Java API for producing and scoring models in Predictive Model Markup Language (PMML).
IMPORTANT
This is a legacy codebase.
Starting from March 2014, this project has been superseded by [JPMML-Model] (https://github.com/jpmml/jpmml-model) and [JPMML-Evaluator] (https://github.com/jpmml/jpmml-evaluator) projects.
Features
Class model
- Full support for PMML 3.0, 3.1, 3.2, 4.0 and 4.1 schemas:
- Class hierarchy.
- Schema version annotations.
- Fluent API:
- Value constructors.
- SAX Locator information
- [Visitor pattern] (http://en.wikipedia.org/wiki/Visitor_pattern):
- Validation agents.
- Optimization and transformation agents.
Evaluation engine
- Full support for [DataDictionary] (http://www.dmg.org/v4-1/DataDictionary.html) and [MiningSchema] (http://www.dmg.org/v4-1/MiningSchema.html) elements:
- Complete data type system.
- Complete operational type system. For example, continuous integers, categorical integers and ordinal integers are handled differently in equality check and comparison operations.
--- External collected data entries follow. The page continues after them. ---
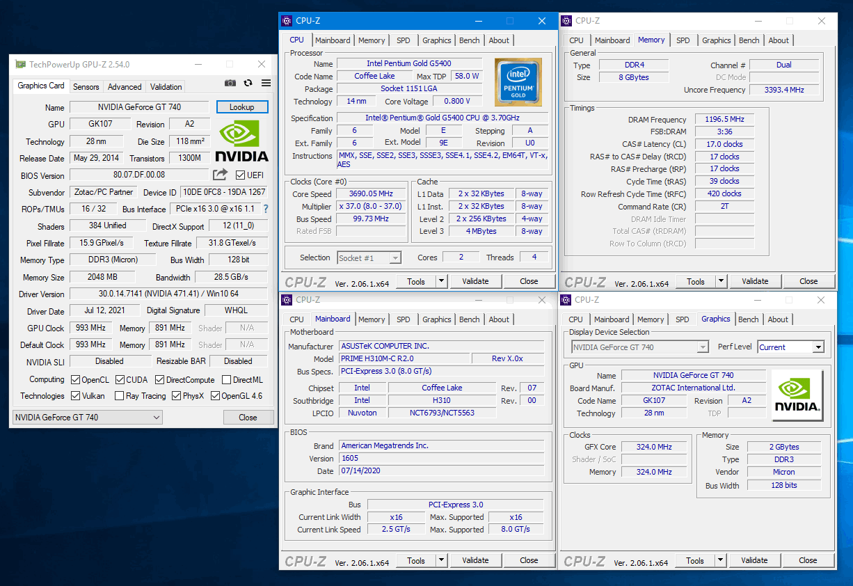Open the Bench tab in top-left CPU-Z window
Viewport: 853px width, 586px height.
point(470,40)
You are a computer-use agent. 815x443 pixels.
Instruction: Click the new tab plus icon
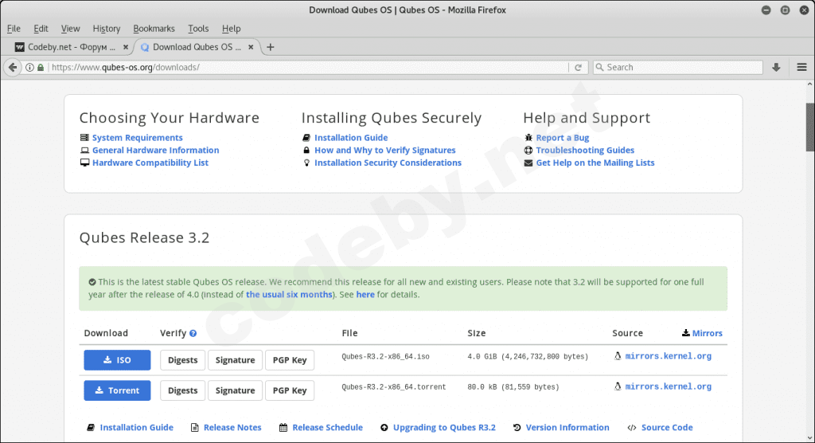coord(271,47)
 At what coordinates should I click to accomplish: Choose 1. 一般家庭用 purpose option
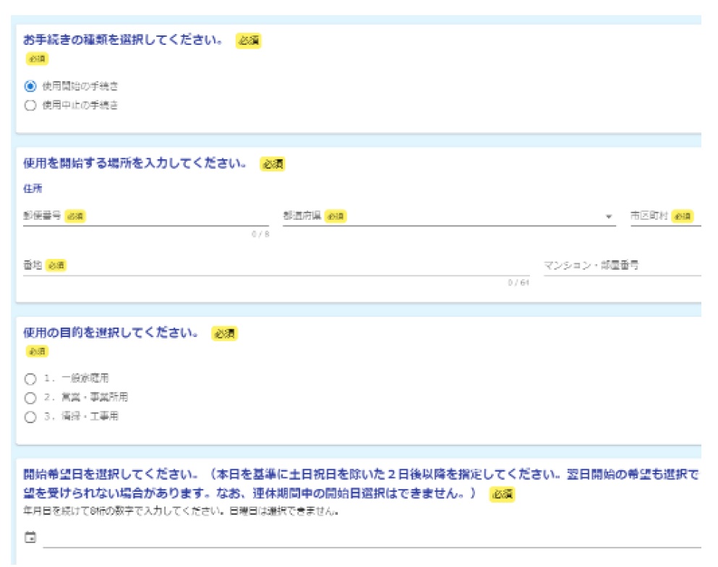tap(30, 378)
- Detection and treatment of outlier, missing and invalid values.
- Full support for [transformations] (http://www.dmg.org/v4-1/Transformations.html) and [functions] (http://www.dmg.org/v4-1/Functions.html):
- Built-in functions.
- User defined functions (PMML, Java).
- Full support for [Targets] (http://www.dmg.org/v4-1/Targets.html) and [Output] (http://www.dmg.org/v4-1/Output.html) elements.
- Fully supported model elements:
- [Association rules] (http://www.dmg.org/v4-1/AssociationRules.html)
- [Cluster model] (http://www.dmg.org/v4-1/ClusteringModel.html)
- [General regression] (http://www.dmg.org/v4-1/GeneralRegression.html)
- [Naive Bayes] (http://www.dmg.org/v4-1/NaiveBayes.html)
- [k-Nearest neighbors] (http://www.dmg.org/v4-1/KNN.html)
- [Neural network] (http://www.dmg.org/v4-1/NeuralNetwork.html)
- [Regression] (http://www.dmg.org/v4-1/Regression.html)
- [Rule set] (http://www.dmg.org/v4-1/RuleSet.html)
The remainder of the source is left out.